Leukotriene‐generated effects on microvascular integrity and polymorphonuclear leukocytes (PMNL) play a key role in the inflammatory process of the alveolar‐capillary unit in neonatal acute respiratory distress syndrome. We asked if intrapulmonary application of MK886, a 5‐lipoxygenase inhibitor, and the use of a porcine surfactant preparation (Curosurf™) as a carrier substance would improve lung function in a neonatal piglet model of airway lavage. Anesthetized, mechanically ventilated newborn piglets (n = 19) underwent repeated airway lavage to induce acute lung injury. Piglets then received either surfactant alone (S, n = 6), or MK886 admixed with surfactant (S + MK, n = 7), or an air‐bolus injection as control (C, n = 6). Measurements of gas exchange, lung function, extravascular lung water (EVLW), cell counts, and leukotriene B 4 (LTB 4 ) concentrations in bronchoalveolar lavage fluid (BAL) were performed during 6 hr of mechanical ventilation. Arterial oxygen partial pressure (PaO 2 ) (S, 13.8 ± 4.2 kPa, vs. S + MK, 20 ± 6.6; P  < 0.05), functional residual capacity (S, 15.1 ± 6.8 ml/kg, vs.
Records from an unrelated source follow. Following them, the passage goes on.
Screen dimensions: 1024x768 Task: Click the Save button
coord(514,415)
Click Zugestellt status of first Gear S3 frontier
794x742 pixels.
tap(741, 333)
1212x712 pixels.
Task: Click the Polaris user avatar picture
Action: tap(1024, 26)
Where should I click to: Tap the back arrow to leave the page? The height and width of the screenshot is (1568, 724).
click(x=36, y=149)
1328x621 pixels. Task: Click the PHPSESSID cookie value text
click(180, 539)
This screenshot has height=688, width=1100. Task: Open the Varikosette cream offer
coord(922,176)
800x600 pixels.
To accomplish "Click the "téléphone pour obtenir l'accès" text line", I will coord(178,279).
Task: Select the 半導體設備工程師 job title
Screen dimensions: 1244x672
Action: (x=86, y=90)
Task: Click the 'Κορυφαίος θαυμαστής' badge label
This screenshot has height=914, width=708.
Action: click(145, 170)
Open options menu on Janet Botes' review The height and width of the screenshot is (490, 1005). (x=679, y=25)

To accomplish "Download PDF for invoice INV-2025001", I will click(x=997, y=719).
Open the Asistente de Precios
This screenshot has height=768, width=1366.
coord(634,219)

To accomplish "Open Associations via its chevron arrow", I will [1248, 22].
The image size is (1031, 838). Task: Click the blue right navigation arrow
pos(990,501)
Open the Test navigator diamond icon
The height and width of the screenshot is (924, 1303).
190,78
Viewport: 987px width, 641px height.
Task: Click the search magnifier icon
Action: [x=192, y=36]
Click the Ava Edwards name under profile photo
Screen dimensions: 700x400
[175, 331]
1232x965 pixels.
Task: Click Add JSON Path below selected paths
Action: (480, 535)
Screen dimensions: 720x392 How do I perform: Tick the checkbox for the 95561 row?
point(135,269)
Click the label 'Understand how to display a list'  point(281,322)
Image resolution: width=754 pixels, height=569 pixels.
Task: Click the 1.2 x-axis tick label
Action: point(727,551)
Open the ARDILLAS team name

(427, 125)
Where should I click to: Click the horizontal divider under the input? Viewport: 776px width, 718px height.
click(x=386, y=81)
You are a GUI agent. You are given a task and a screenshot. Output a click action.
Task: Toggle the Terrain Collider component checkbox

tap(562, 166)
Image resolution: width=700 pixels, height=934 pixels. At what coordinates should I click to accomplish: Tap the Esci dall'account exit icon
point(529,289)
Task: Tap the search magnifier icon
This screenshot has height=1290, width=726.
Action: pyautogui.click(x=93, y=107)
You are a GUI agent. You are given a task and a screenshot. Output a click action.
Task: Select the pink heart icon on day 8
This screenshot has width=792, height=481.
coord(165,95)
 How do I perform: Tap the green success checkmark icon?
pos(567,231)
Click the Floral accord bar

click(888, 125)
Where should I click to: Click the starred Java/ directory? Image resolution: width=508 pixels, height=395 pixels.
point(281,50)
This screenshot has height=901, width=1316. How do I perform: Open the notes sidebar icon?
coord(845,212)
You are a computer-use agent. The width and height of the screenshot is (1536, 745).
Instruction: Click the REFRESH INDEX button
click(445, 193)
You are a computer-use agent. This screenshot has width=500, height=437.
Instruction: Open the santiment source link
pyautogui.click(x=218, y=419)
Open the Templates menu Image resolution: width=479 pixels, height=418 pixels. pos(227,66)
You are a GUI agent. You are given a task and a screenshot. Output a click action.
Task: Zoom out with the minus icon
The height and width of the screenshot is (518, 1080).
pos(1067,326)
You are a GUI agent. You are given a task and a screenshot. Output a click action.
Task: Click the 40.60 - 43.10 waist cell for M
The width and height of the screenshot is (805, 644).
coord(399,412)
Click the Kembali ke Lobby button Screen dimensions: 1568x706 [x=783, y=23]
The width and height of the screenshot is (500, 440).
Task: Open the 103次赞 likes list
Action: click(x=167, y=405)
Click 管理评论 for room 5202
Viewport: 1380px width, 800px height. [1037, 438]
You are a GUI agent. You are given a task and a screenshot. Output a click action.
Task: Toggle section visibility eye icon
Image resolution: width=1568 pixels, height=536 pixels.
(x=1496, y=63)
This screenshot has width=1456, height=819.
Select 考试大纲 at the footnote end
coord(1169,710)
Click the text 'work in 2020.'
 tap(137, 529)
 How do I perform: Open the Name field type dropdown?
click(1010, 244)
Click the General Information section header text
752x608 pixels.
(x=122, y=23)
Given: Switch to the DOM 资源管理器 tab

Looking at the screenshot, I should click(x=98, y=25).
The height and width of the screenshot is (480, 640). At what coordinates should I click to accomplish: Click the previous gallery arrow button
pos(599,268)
S + MK, 18.8 ± 3.7 ml/kg; P  < 0.05), and EVLW (S, 29 ± 14 ml/kg, vs. S + MK 24 ± 4 ml/kg; P  < 0.05) were significantly improved in the MK886 group. This clinical effect was linked with a decrease in LTB 4 concentration in BAL (S, 3.5 (1.9–5.4) pg/ml, vs. S + MK, 1.6 (0.7–4.7) pg/ml; P  < 0.05) and an increase in IL‐8 (S, 2,103 (852–4,243) pg/ml, vs. S + MK, 3,815 (940–26,187) pg/ml; P  < 0.05). PMNL counts in BAL were reduced (S, 570 ± 42 cells/ml, vs. 275 ± 35 cells/ml; P  < 0.05). In conclusion, intrapulmonary application of the 5‐lipoxygenase inhibitor MK886 with surfactant as a carrier improves lung function by decreasing EVLW as the main response to LTB 4 reduction. Pediatr Pulmonol. 2006; 41:452–462. © 2006 Wiley‐Liss, Inc.